Brexiteers, the former Prime Minister observed, enjoyed drawing “a parallel with the Second World War, a period of our history which, rightly, make us proud. The speeches of the Brexiteers… are replete with references to this feat of glory.” However, “it casts a long shadow over the British psyche,” he added.
“It creates a longing to live the moment again, to see each new circumstance through the lens of its narrative, a life and death struggle between us and those who would harm us, where against all odds we triumph, a series of Darkest Hours from which we emerge to the sunlit uplands.”
Will we emerge this time?
Hidden Treasures, Hidden Loot
A week after Blair’s intervention, I met Dr Corinne Fowler to talk about the power of the past, the need to confront myths, and how setting the historical record straight is potentially one of the most powerful tools we have to understand how we arrived at this point and where we go next.
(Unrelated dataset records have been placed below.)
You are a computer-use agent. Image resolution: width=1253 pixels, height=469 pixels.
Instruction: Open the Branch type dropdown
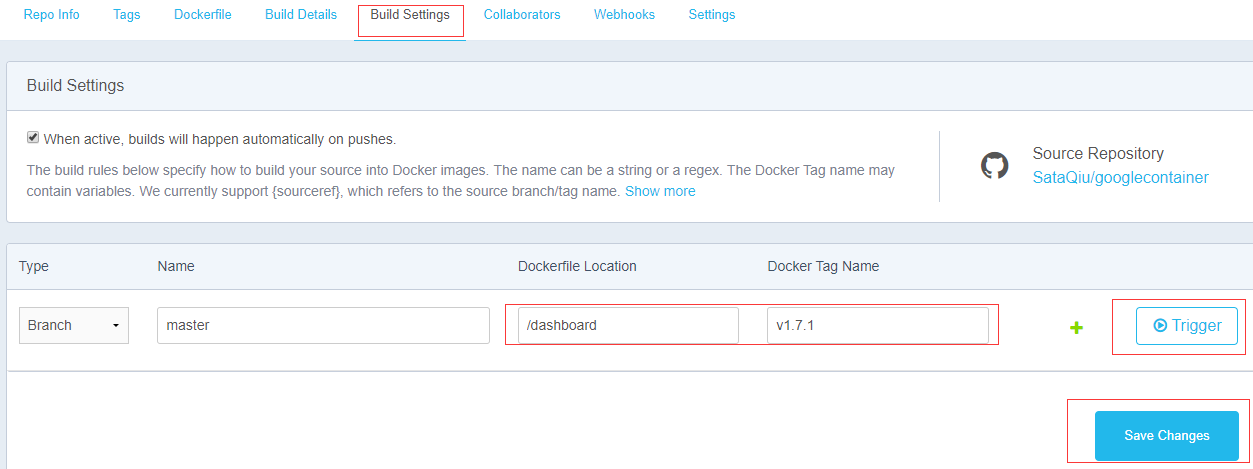[x=74, y=325]
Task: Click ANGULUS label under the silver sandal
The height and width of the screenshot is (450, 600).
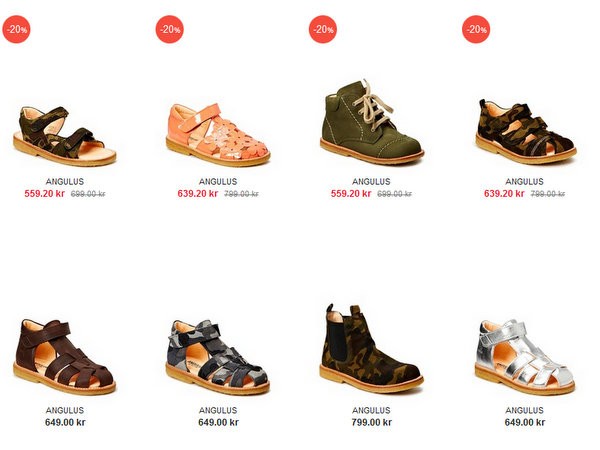Action: (x=524, y=410)

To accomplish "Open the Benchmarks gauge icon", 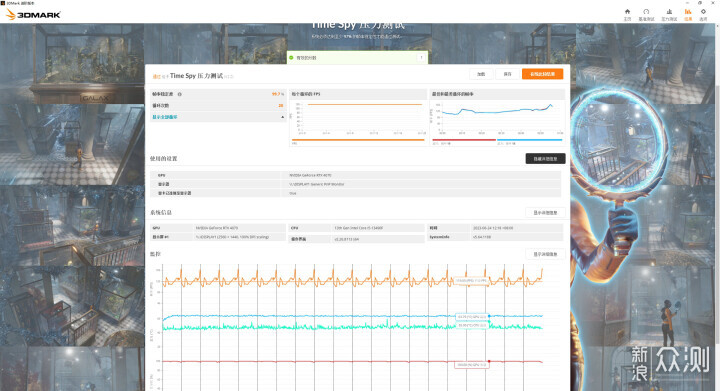I will [x=646, y=12].
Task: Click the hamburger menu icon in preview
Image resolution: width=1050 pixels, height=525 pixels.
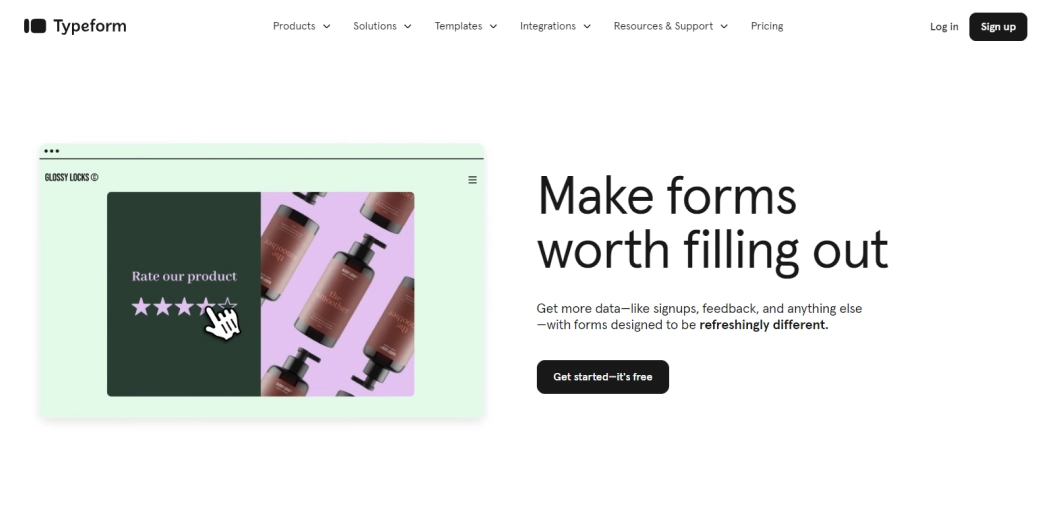Action: pyautogui.click(x=472, y=179)
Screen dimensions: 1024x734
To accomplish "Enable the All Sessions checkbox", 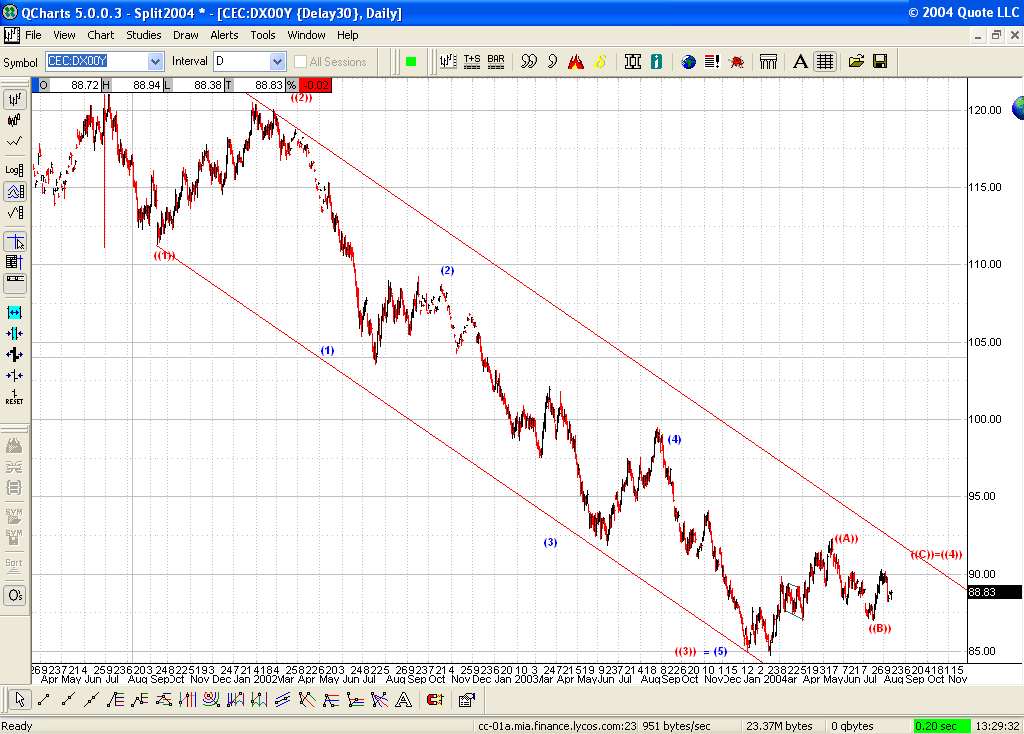I will click(300, 61).
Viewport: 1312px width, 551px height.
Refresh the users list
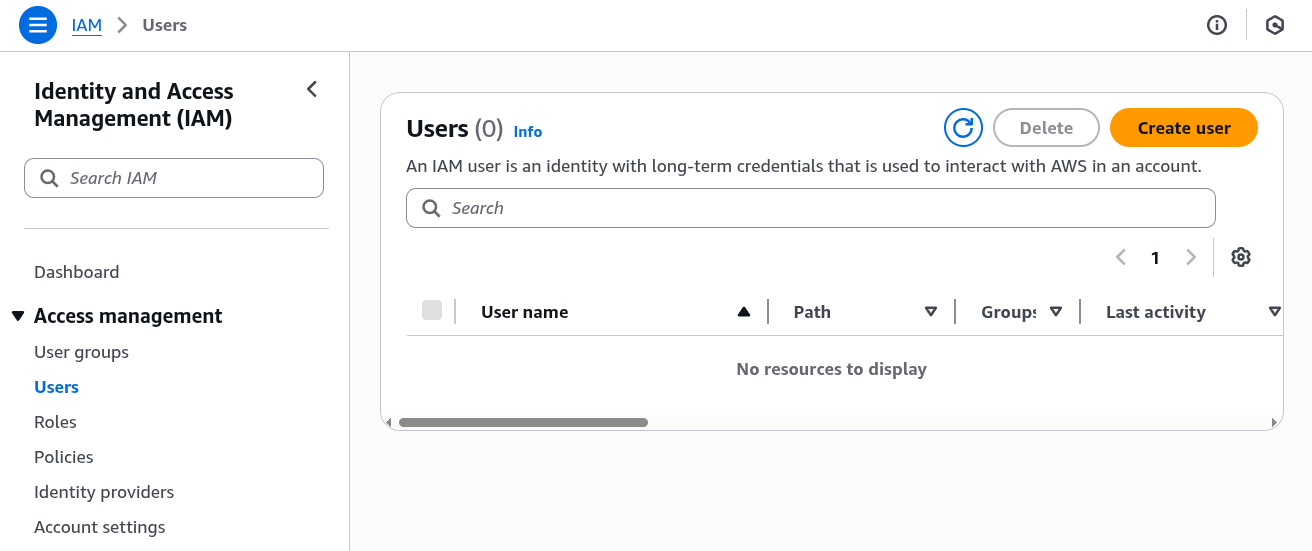963,128
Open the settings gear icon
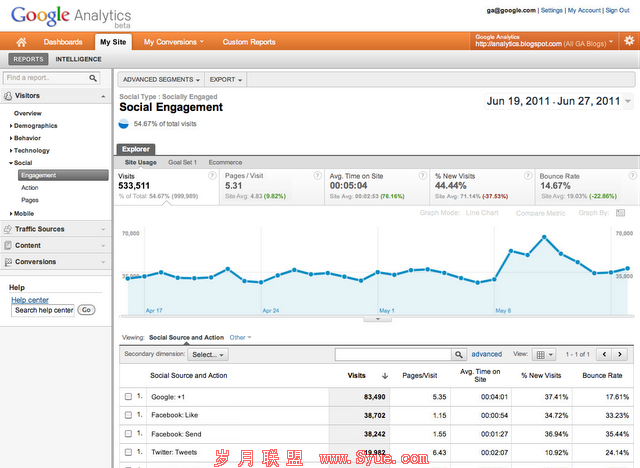Screen dimensions: 640x468 click(x=628, y=41)
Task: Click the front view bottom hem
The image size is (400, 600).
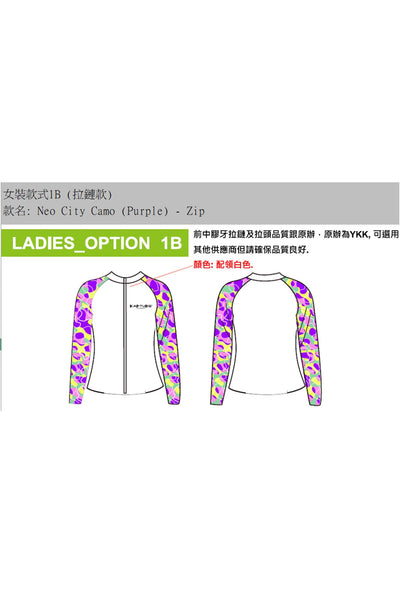Action: tap(126, 392)

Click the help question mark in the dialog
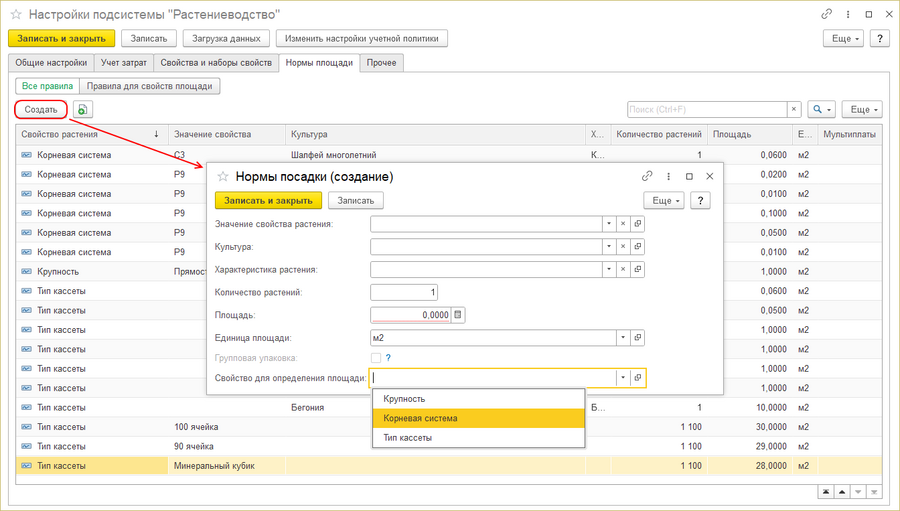(700, 200)
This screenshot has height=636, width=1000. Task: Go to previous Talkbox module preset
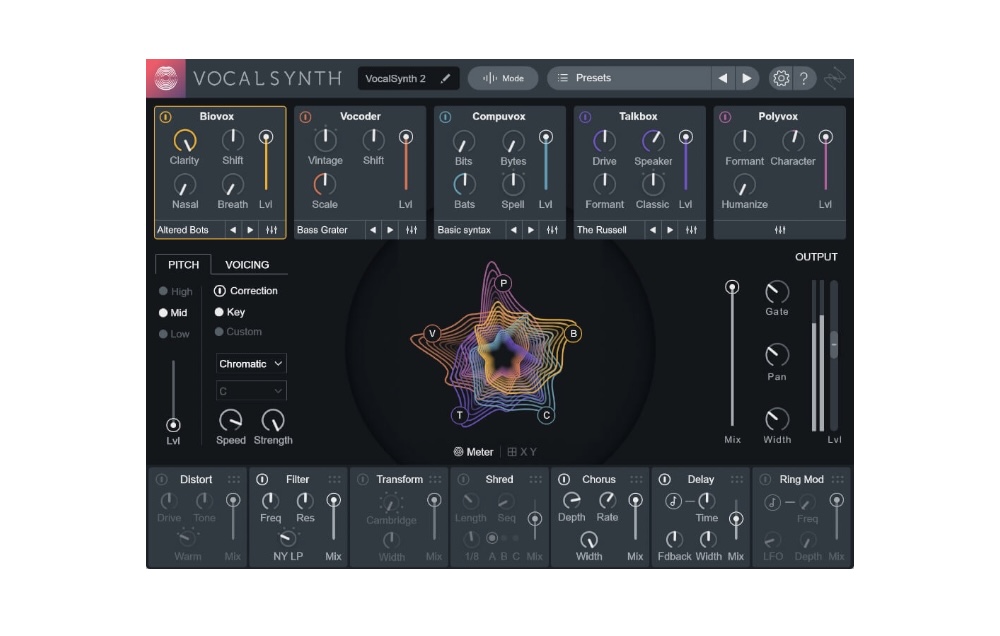point(652,230)
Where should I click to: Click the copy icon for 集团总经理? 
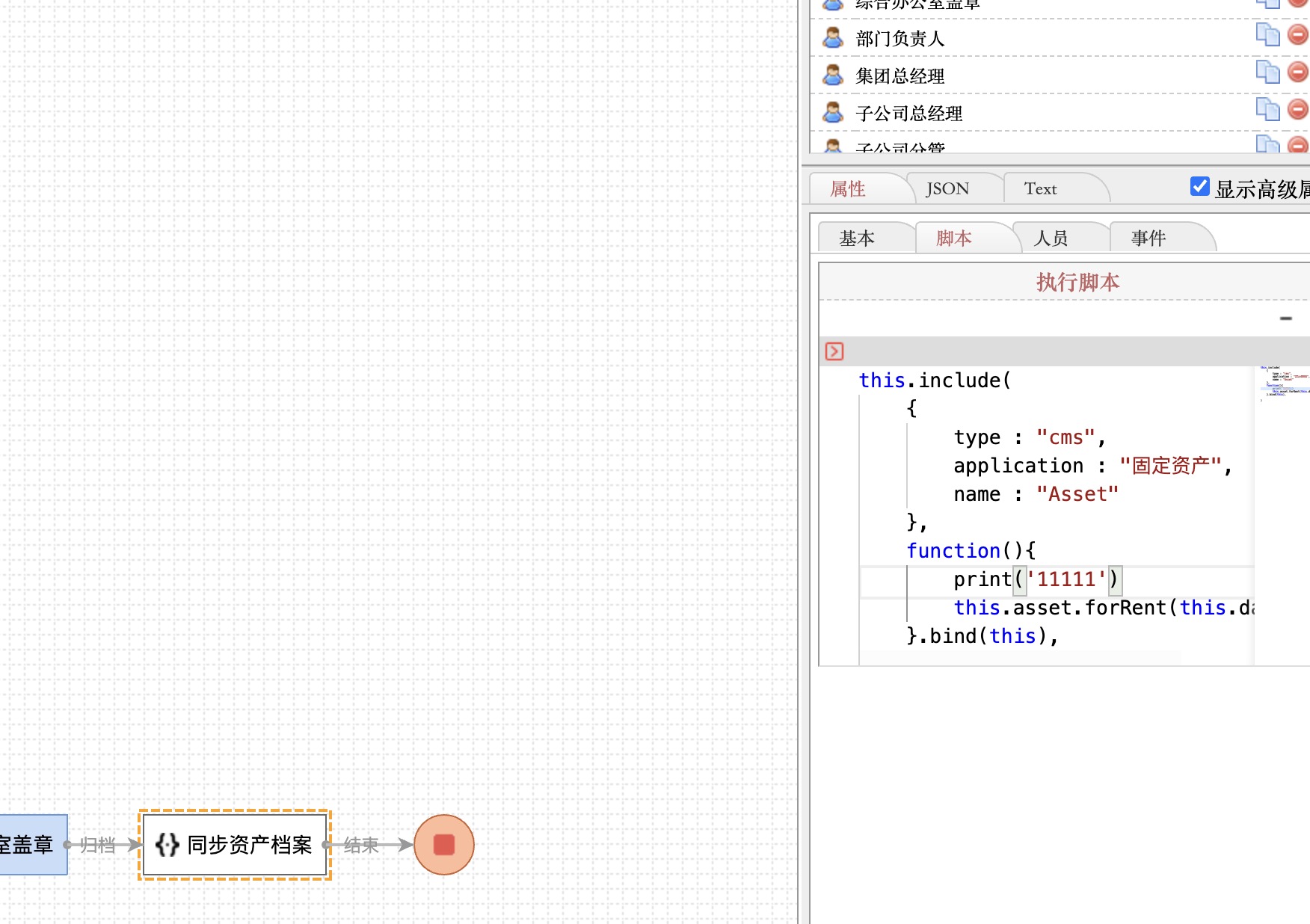[x=1267, y=72]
An associate professor of postcolonial literature at the University of Leicester, for the past year, she has been exploring the relevance of Britain’s collective relationship with our past through a project called Colonial Countryside, designed to present visitors to country houses owned by the National Trust with a history of these establishments through the lens of their Empire roots.
On the day we met, I accompanied Dr Fowler on a visit with schoolchildren to one such property, Sutton House, an outwardly unremarkable building two minutes’ walk away from Hackney’s high street – the oldest house in the east end of London, once owned by a founding member of the East India Company.
For Dr Fowler, it is important that we “understand how we came to forget”.
“One of the pretexts for Brexit was ‘well we used to run an Empire, if we can run an Empire, we can run our own business’,” she told me. “There was a lot of Empire nostalgia which is built on all kinds of myth-making. One of the things Britons generally don’t realise is how far Empire has brought us to where we are today, how far our institutions – our galleries, schools that were built with philanthropists’ money, our laws, everything – it’s all been influenced by Empire, but not in a way that is benevolent but is fundamentally, as all empires are, equally about an exercise of profit and extraction.
“If you’re going to confuse history with nation and you’re going to confuse history with PR or a kind of marketing of the country, then you’re not going to really get very close to the facts.”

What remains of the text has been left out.